C‘est une réflexion internationale sur les rapports entre diversité culturelle et développement et sur la place du monde associatif. Les contributions s’articulent autour de 4 thèmes:
Patrimoine culturel et développement touristique,
Identité dans un contexte migratoire,
Santé,
Place des associations dans la dynamique du changement économique.
M.-C. Diop (université de Dakar) introduit l’ouvrage par une réflexion sur le patrimoine. Mise en avant dans les années 60-70, la culture est aujourd’hui menacée à la fois par la faiblesse des financements et la marchandisation et la mondialisation. La reconnaissance d’un écrivain, d’un artiste passe souvent par la diffusion de ses oeuvres en Europe. Pour l’auteur il y a aujourd’hui une incapacité des élites à penser une alternative aux programmes d’ajustement structurel et à la dérive libérale. Face à cette situation il existe une dynamique des collectivités de base qui, donnant naissance à une “élite du terroir”, doit se diffuser dans l’ensemble de la société. Les associations sont alors des médiateurs entre populations et Etat avec un risque de clientélisme ethnique ou politique. Dans cette société bloquée où l’école n’assure plus la promotion sociale les jeunes recourent aux violences urbaines ou à la migration.
Chaque partie est introduite par un court texte de cadrage, les participants, tant africains qu’occidentaux, développent dans quelques articles des apports précis et variés.
Patrimoine
Monique Desroches (université de Montréal) situe la question du patrimoine dans la rencontre entre une demande externe d’exotisme et une offre authentique ou artificielle de la tradition. La mise en valeur patrimoniale permet-elle une réappropriation par les acteurs locaux? Quatre contributions présentent des exemples:
En pays Dogon, la conscience identitaire et la représentation symbolique sont à la base d’une interaction entre touristes et population d’accueil. La base associative en pays Dogon est la classe d’age et ses manifestations culturelles. Depuis les années 90 on constate une relance du mouvement associatif qui joue un rôle dans le développement local, l’auteur présente différents exemples en lien avec l’essor touristique. Il pose la question d’une “fossilisation” possible des rites et la nécessité de faire prévaloir un tourisme éthique respectueux des acteurs locaux.
Toujours au Mali, sont analysés le rôle et la démarche des associations étudiantes dans la mise en valeur de la culture mandingue de la région de Siby. On voit comment la définition d’un discours à présenter aux visiteurs a permis une reprise de contact entre étudiants et anciens, citadins et ruraux.
Les écueils possibles sont nombreux: conservation et risque de sur-patrimonialisation, fragilité environnementale et fréquentation touristique, professionnalisation de la culture et éloignement des communautés.

Informations fournies:
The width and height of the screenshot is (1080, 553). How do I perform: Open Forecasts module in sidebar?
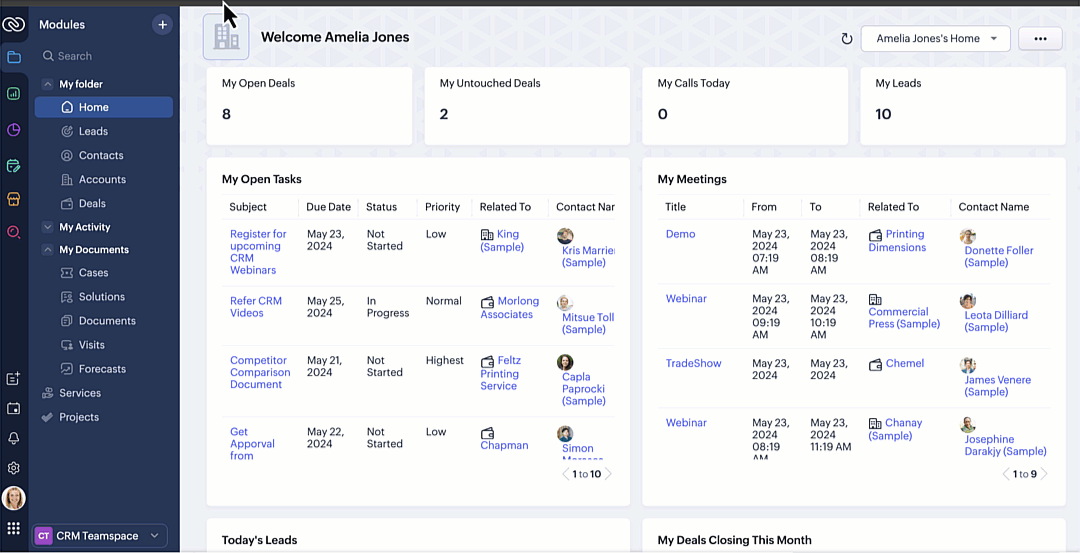click(102, 369)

Tâche A:
Énumérez les thèmes autour desquels s'articulent les contributions, selon le texte sur la diversité culturelle et le développement.
Tâche B:
Poursuivez le texte sur la diversité culturelle et le développement à partir de sa dernière phrase.
Le matériel ci-dessus ne sert pas pour ce travail.

Réponse rédigée A:
- Patrimoine culturel et développement touristique
- Identité dans un contexte migratoire
- Santé
- Place des associations dans la dynamique du changement économique

Réponse rédigée B:
Au Bukina Faso, la défense des minorités linguistiques est affaire d’intellectuels qui réfléchissent dans un contexte de faible protection juridique des minorités et langues locales, pourtant de nombreuses associations travaillent pour l’alphabétisation, la production d’ouvrages didactiques ou de syllabaires répondant ainsi à un réel besoin des populations.
Stratégies identitaires
Robert Deliège (université de Louvain) apporte l’éclairage de l’anthropologie, repris par 4 contributions:
L’action des associations d’immigrants africains francophones en Ontario est analysée comme un axe d’intégration dans la société canadienne mais aussi comme un lien avec les pays d’origine par l’intermédiaire de projets d’aide.
L’évolution des mouvements étudiants au Sénégal montre à la fois une faible visibilité des engagements politiques, la montée des activités de loisirs mais aussi une présence croissante du religieux. Face à la tradition de liberté de démocratie et de tolérance de l’université sénégalaise l’influence de l’intégrisme islamique est comme une réponse à la crise sociale.
Le cas de la Côte d’Ivoire permet de poser la question des migrations intra-continentales et de la notion d’ identité/nationalité dans ce pays qui accueille plus de 5 M. d’immigrants originaires d’Afrique de l’Ouest.
Enfin une étude comparative des associations de réfugiés vietnamiens en France et en Angleterre met en évidence que la société d’accueil façonne les buts et les moyens d’action de ces associations.
Santé
Jean Benoist (université d’Aix-Marseille) évoque la grande diversité des engagements associatifs en matière de santé face à la carence des états.
Y a-t-il un discours de victimisation quand les associations s’intéressent aux groupes vulnérables (femmes, migrants…)?
Les associations burkinabés par leur action modifient le système de santé. Cet article propose une grille d’analyse multidimensionnelle (politique, action collective, logiques individuelles, bailleurs de fonds et coopération internationale) pour une meilleure connaissance du tissu associatif, de ses actions et de la place des soignants comme des malades.
Le V.I.H. est au Sénégal comme ailleurs en Afrique une donnée incontournable des politiques de santé, il s’agit d’analyser les associations, leur rôle dans la prévention et de constater leur faible place dans le dispositif des traitements antiviraux.
Développement
Mohammed Benguerna (université d’Alger) propose en introduction de cette quatrième partie de revenir sur deux notions ambiguës: développement et association.
Le premier exemple pose la question de la femme dans les associations au Maroc: action de développement économique en faveur des femmes et/ou revendications pour un statut de la femme. Image de la modernité, discours des bailleurs de fond et action récente de l’Etat se conjuguent pour faire une place importante aux femmes quelquefois au-delà de leur demande.
Au Nord-Cameroun, une structure: les « Groupements d’Initiatives Communes » sont un exemple d’association autour d’une activité émergente: le maraîchage.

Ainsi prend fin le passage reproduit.